As for the training parameters, we found that the parameters suggested by Michael Jahrer in his post (https://www.kaggle.com/competitions/porto-seguro-safe-driver-prediction/discussion/44629) work perfectly.

You may also try to come up with the same parameters or similar performing ones by performing a search by Optuna (https://optuna.org/) if you set the optuna_lgb flag to True in the Config class. Here the optimization tries to find the best values for key parameters, such as the learning rate and the regularization parameters, based on a five-fold cross-validation test on training data. To speed up things, early stopping on the validation itself is taken into account (which, we are aware, could actually advantage picking some parameters that can better overfit the validation fold – a good alternative could be to remove the early stopping callback and keep a fixed number of rounds for the training):

if config.optuna_lgb:
        
    def objective(trial):
        params = {
    'learning_rate': trial.suggest_float("learning_rate", 0.01, 1.0),
    'num_leaves': trial.suggest_int("num_leaves", 3, 255),
    'min_child_samples': trial.suggest_int("min_child_samples", 
                                           3, 3000),
    'colsample_bytree': trial.suggest_float("colsample_bytree", 
                                            0.1, 1.0),
    'subsample_freq': trial.suggest_int("subsample_freq", 0, 10),
    'subsample': trial.suggest_float("subsample", 0.1, 1.0),
    'reg_alpha': trial.suggest_loguniform("reg_alpha", 1e-9, 10.0),
    'reg_lambda': trial.suggest_loguniform("reg_lambda", 1e-9, 10.0),
        }
        
        score = list()
        skf = StratifiedKFold(n_splits=config.cv_folds, shuffle=True, 
                              random_state=config.random_state)
        for train_idx, valid_idx in skf.split(train, target):
            X_train = train.iloc[train_idx]
            y_train = target.iloc[train_idx]
            X_valid = train.iloc[valid_idx] 
            y_valid = target.iloc[valid_idx]
            model = lgb.LGBMClassifier(**params,
                                    n_estimators=1500,
                                    early_stopping_round=150,
                                    force_row_wise=True)
            callbacks=[lgb.early_stopping(stopping_rounds=150, 
                                          verbose=False)]
            model.fit(X_train, y_train, 
                      eval_set=[(X_valid, y_valid)],  
                      eval_metric=gini_lgb, callbacks=callbacks)
              
            score.append(
                model.best_score_['valid_0']['normalized_gini_coef'])
        return np.mean(score)
    study = optuna.create_study(direction="maximize")
    study.optimize(objective, n_trials=300)
    print("Best Gini Normalized Score", study.best_value)
    print("Best parameters", study.best_params)
    
    params = {'objective': 'binary',
              'boosting_type': 'gbdt',
              'verbosity': 0,
              'random_state': 0}
    
    params.update(study.best_params)
    
else:
    params = config.params

During the competition, Tilii tested feature elimination using Boruta (https://github.com/scikit-learn-contrib/boruta_py). You can find his kernel here: https://www.kaggle.com/code/tilii7/boruta-feature-elimination/notebook. As you can check, there is no calc_feature considered a confirmed feature by Boruta.

Exercise 4

In The Kaggle Book, we explain hyperparameter optimization (page 241 onward) and provide some key hyperparameters for the LightGBM model.

As an exercise:

Try to improve the hyperparameter search by Optuna by reducing or increasing the explored parameters where you deem it necessary, and also try alternative optimization methods, such as the random search or the halving search from scikit-learn (pages 245–246).

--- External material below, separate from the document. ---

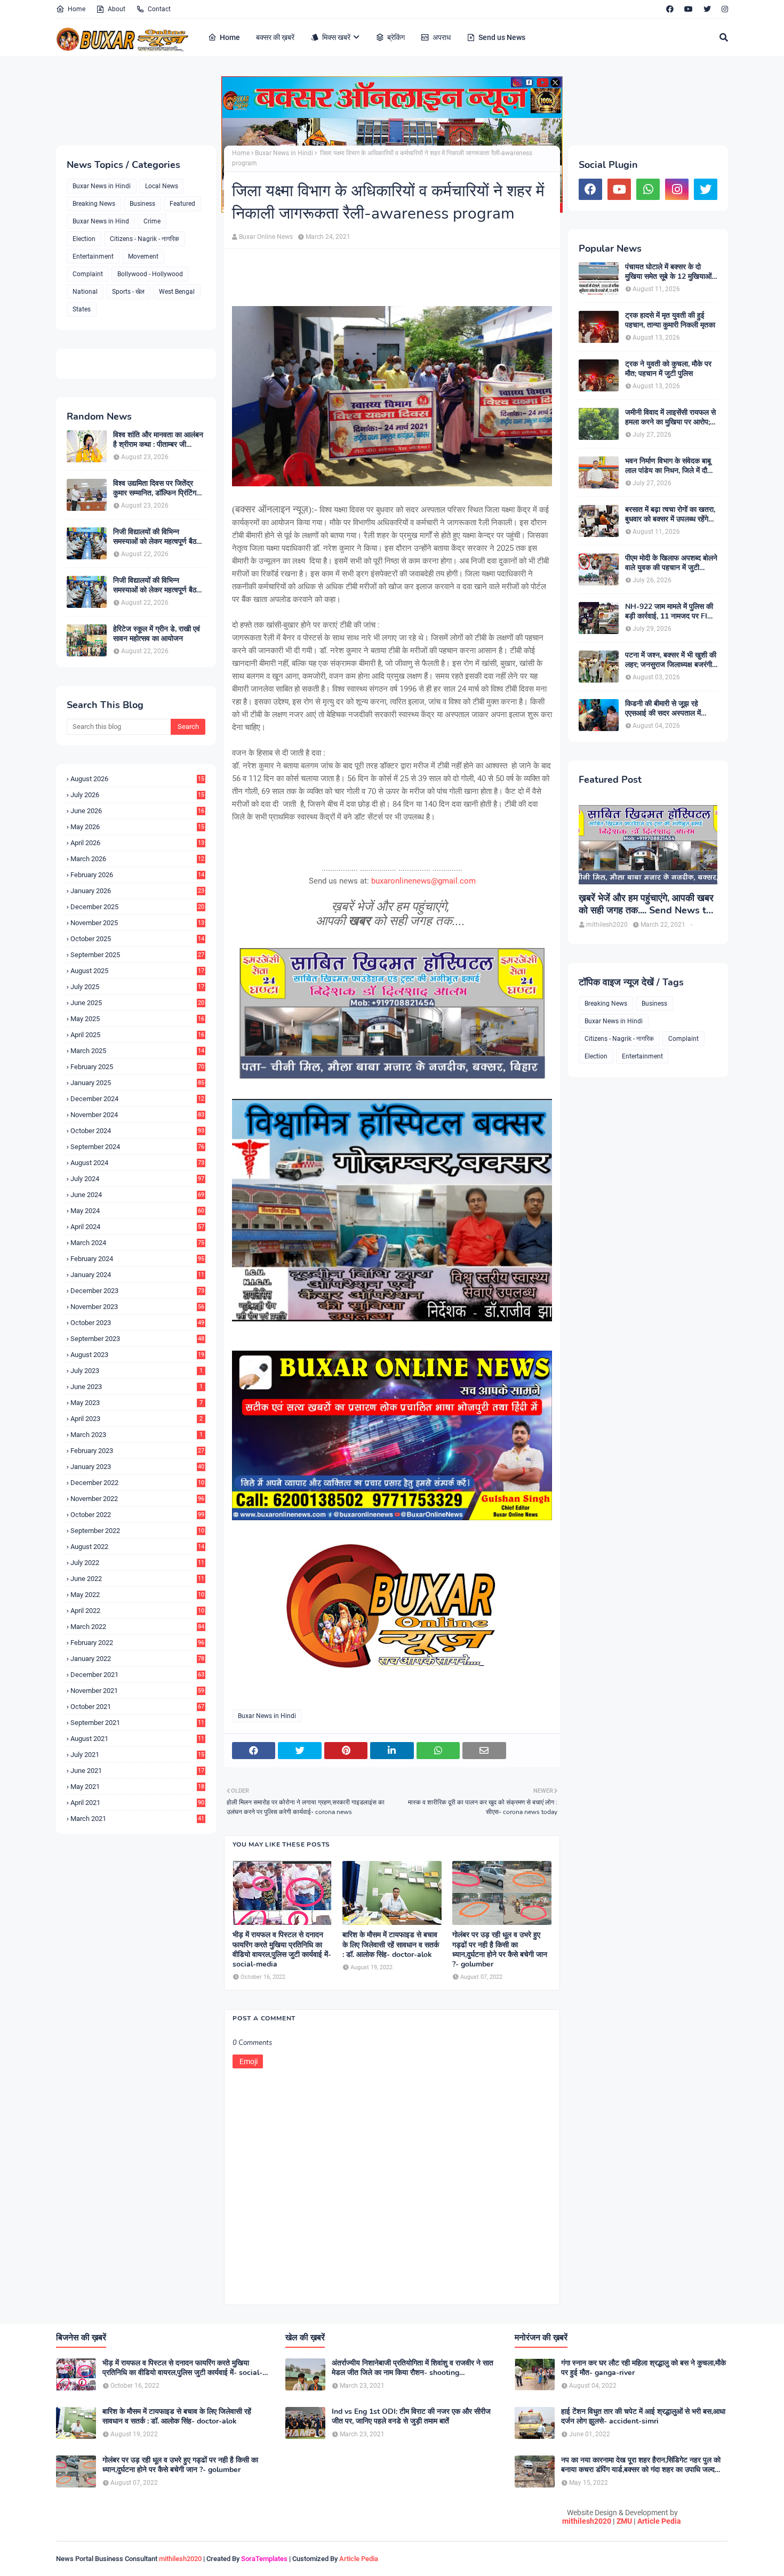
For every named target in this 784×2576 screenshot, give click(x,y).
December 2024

Exercise Notes (write down any notes or workings that will help you):

Once we have got our best parameters (or we simply try Jahrer’s ones), we are ready to train and predict. Our strategy, as suggested by the best solution, is to train a model on each cross-validation fold and use that fold to contribute to an average of test predictions. The snippet of code will produce both the test predictions and the out-of-fold predictions on the training dataset, which will be useful for figuring out how to ensemble the results:

preds = np.zeros(len(test))
oof = np.zeros(len(train))
metric_evaluations = list()
skf = StratifiedKFold(n_splits=config.cv_folds, shuffle=True, random_state=config.random_state)
for idx, (train_idx, valid_idx) in enumerate(skf.split(train, 
                                                       target)):
    print(f"CV fold {idx}")
    X_train, y_train = train.iloc[train_idx], target.iloc[train_idx]
    X_valid, y_valid = train.iloc[valid_idx], target.iloc[valid_idx]
    
    model = lgb.LGBMClassifier(**params,
                               n_estimators=config.n_estimators,
                    early_stopping_round=config.early_stopping_round,
                               force_row_wise=True)
    
    callbacks=[lgb.early_stopping(stopping_rounds=150), 
               lgb.log_evaluation(period=100, show_stdv=False)]
                                                                                           
    model.fit(X_train, y_train, 
              eval_set=[(X_valid, y_valid)], 
              eval_metric=gini_lgb, callbacks=callbacks)
    metric_evaluations.append(
                model.best_score_['valid_0']['normalized_gini_coef'])
    preds += (model.predict_proba(test,  
              num_iteration=model.best_iteration_)[:,1] 
              / skf.n_splits)
    oof[valid_idx] = model.predict_proba(X_valid, 
                    num_iteration=model.best_iteration_)[:,1]

The model training shouldn’t take too long. In the end you can get the reported Normalized Gini Coefficient obtained during the cross-validation procedure:

print(f"LightGBM CV normalized Gini coefficient: 
        {np.mean(metric_evaluations):0.3f}
        ({np.std(metric_evaluations):0.3f})")

The results are quite encouraging because the average score is 0.289 and the standard deviation of the values is quite small:

LightGBM CV Gini Normalized Score: 0.289 (0.015)

All that is left is to save the out-of-fold and test predictions as a submission and to verify the results on the public and private leaderboards:

submission['target'] = preds
submission.to_csv('lgb_submission.csv')
oofs = pd.DataFrame({'id':train_index, 'target':oof})
oofs.to_csv('lgb_oof.csv', index=False)

The obtained public score should be around 0.28442. The associated private score is about 0.29121, placing you in the 29th position on the final leaderboard. A quite good result, but we still have to blend it with a different model, a neural network.

Bagging the training set (i.e., taking multiple bootstraps of the training data and training multiple models based on the bootstraps) should increase the performance, although, as Michael Jahrer himself noted in his post, not all that much.